The title leads thoughts to the notion of time. It can be read as referring to the Theory of Relativity and the curvature of time-space. The faster an object moves, the slower the passing of time will be. On the other hand, a concrete curving shape provides a clear visual element as a starting point for considering time. The aspect of time essential to photography relates in an interesting way to Tuori’s collage-type method. A single piece contains pictures of many different moments, and even from different years.
Tuori’s work is characterized by the logic of layeredness, covering and revealing, with individual works consisting of several layers of images. The layers translucently visible through each other contain both black and white and colour photographs. The artist occasionally applies reverse, negative images in his compositions. Almost eight metres wide, the work gives the leading role to a landscape of clouds, its large size emphasizing the relationship of the viewer’s body and the image. In the photographs of forest subjects, the gaze rises to the dense branches of the treetops. In the urban landscape extending to the horizon, the moving colour image projected on the black and white photograph shows how dusk falls on a city.
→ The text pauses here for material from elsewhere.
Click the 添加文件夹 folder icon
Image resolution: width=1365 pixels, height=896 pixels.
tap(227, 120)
The points of light of cars flit along the main thoroughfare and the lights gradually begin to shine more and more intensively. Full of details, the photographs are tranquil and almost manic at the same time.
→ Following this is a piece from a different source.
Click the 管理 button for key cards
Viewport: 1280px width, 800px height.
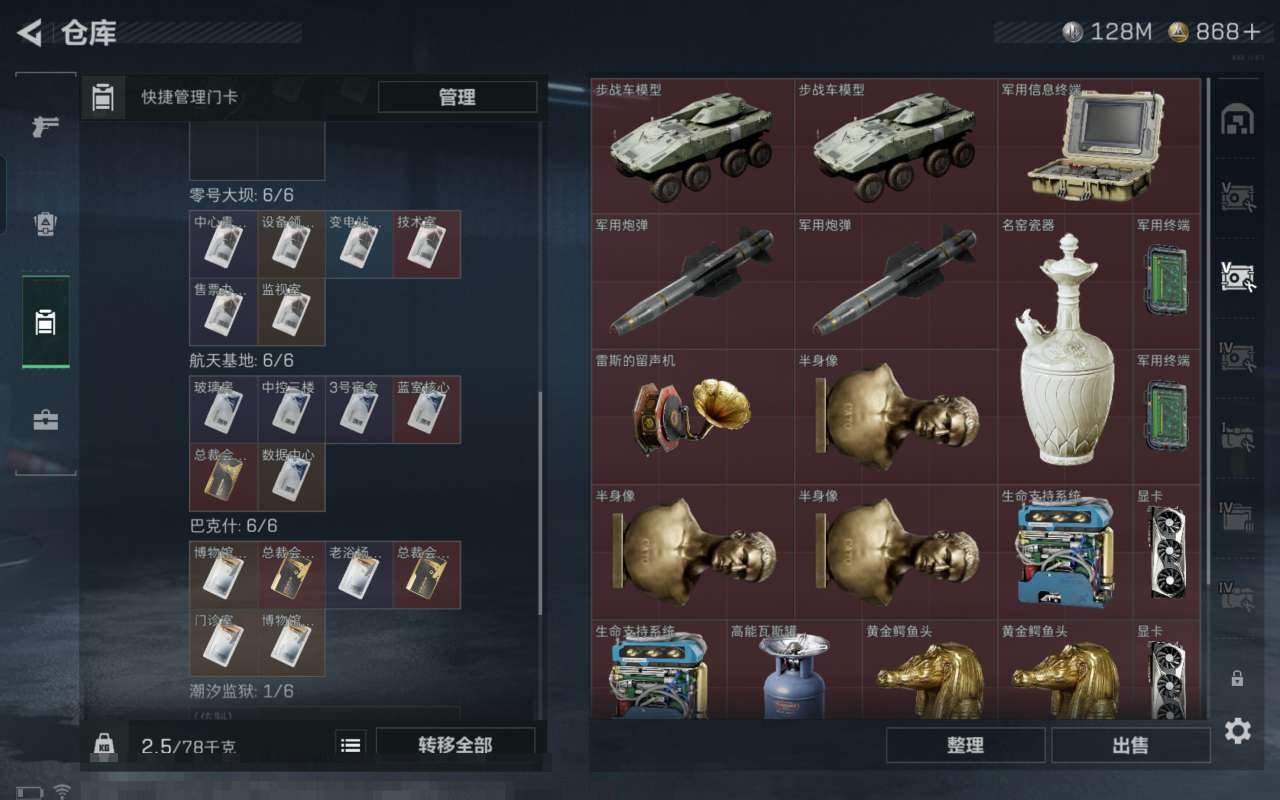(x=457, y=97)
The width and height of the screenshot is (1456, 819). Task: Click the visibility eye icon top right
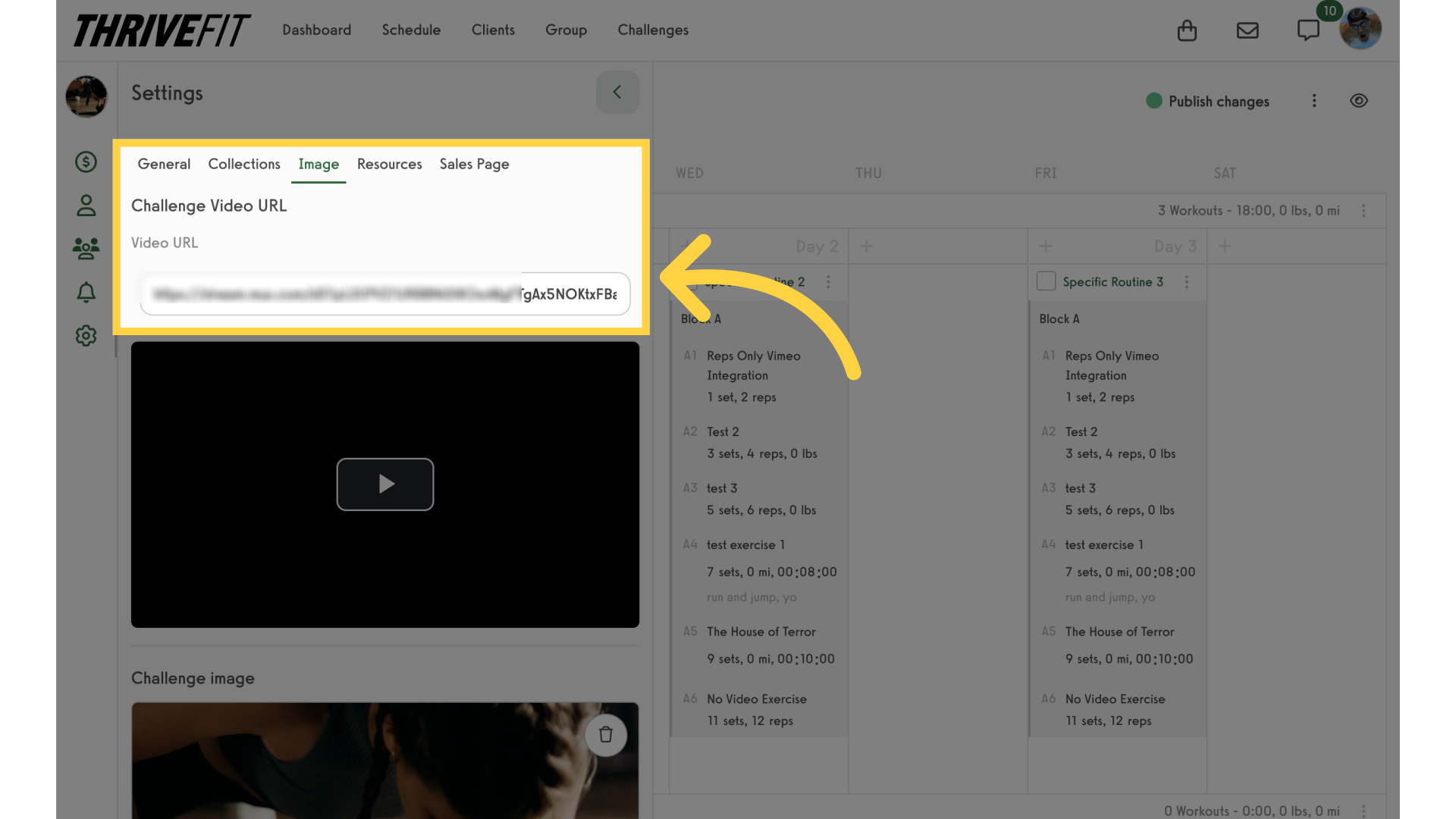(x=1359, y=101)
In recent years, Santeri Tuori has held a solo exhibition at venues including the Purdy Hicks Gallery in London (2014), the Asbaek Gallery in Copenhagen (2012), the DAAP Gallery at the University of Cincinnati in the United States (2012) and the Effearte Gallery in Milan (2011). Recent group exhibitions include “Skywards, Museum Sinclair-Haus, Bad Homburg; “Go-Betweens: The World Seen Through Children”, Mori Art Museum, Tokyo (2014); Fotografica Bogota (2013); Hämeenlinna Art Museum (2013) and “Light I Wood”, Chile Design Biennale, Santiago de Chile (2012). In addition to public collections in Finland, there are videos and photographs by Tuori in the Malmö Art Museum, Brandts Klaedefabrik in Odense, Denmark and Frac Haute Normandie in France.